Stored records
-------------------------

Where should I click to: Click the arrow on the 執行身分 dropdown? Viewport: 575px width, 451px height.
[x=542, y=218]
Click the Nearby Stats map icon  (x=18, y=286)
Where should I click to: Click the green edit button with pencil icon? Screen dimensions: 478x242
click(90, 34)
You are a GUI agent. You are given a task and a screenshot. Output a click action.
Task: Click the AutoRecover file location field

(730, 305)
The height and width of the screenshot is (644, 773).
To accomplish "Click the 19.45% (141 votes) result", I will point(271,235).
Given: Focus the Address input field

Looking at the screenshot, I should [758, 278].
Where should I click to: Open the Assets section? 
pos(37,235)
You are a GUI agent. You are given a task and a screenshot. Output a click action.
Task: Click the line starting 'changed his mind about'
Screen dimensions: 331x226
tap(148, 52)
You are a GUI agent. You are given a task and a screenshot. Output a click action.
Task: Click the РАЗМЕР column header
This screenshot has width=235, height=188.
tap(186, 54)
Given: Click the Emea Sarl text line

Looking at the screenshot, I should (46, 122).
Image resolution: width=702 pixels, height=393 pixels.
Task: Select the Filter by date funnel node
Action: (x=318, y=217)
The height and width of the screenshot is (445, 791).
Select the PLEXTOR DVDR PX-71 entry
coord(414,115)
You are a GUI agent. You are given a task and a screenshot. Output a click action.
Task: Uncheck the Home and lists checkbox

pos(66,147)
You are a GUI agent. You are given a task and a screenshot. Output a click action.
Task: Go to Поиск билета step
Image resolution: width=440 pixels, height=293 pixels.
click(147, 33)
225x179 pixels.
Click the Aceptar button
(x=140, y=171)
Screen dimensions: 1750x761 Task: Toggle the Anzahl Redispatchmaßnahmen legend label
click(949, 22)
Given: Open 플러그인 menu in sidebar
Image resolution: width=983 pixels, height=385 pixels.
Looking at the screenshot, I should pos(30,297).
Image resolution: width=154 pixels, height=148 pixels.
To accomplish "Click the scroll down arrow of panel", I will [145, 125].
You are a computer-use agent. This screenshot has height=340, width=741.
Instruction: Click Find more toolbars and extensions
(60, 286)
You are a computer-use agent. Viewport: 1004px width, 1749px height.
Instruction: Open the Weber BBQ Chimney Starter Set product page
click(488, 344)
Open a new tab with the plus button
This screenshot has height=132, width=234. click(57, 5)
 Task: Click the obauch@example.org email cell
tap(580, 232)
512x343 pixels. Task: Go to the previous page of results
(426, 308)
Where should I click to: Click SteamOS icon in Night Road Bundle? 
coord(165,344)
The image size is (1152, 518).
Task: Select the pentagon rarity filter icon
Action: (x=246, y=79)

-------------------------

» **Problem statement**
Copy out the lines starting at the one containing "Image resolution: width=983" and ending with the last line of the entries. Include nothing else.

» **Exercise result**
Image resolution: width=983 pixels, height=385 pixels.
Looking at the screenshot, I should pos(30,297).
Image resolution: width=154 pixels, height=148 pixels.
To accomplish "Click the scroll down arrow of panel", I will [145, 125].
You are a computer-use agent. This screenshot has height=340, width=741.
Instruction: Click Find more toolbars and extensions
(60, 286)
You are a computer-use agent. Viewport: 1004px width, 1749px height.
Instruction: Open the Weber BBQ Chimney Starter Set product page
click(488, 344)
Open a new tab with the plus button
This screenshot has height=132, width=234. click(57, 5)
 Task: Click the obauch@example.org email cell
tap(580, 232)
512x343 pixels. Task: Go to the previous page of results
(426, 308)
Where should I click to: Click SteamOS icon in Night Road Bundle? 
coord(165,344)
The image size is (1152, 518).
Task: Select the pentagon rarity filter icon
Action: (x=246, y=79)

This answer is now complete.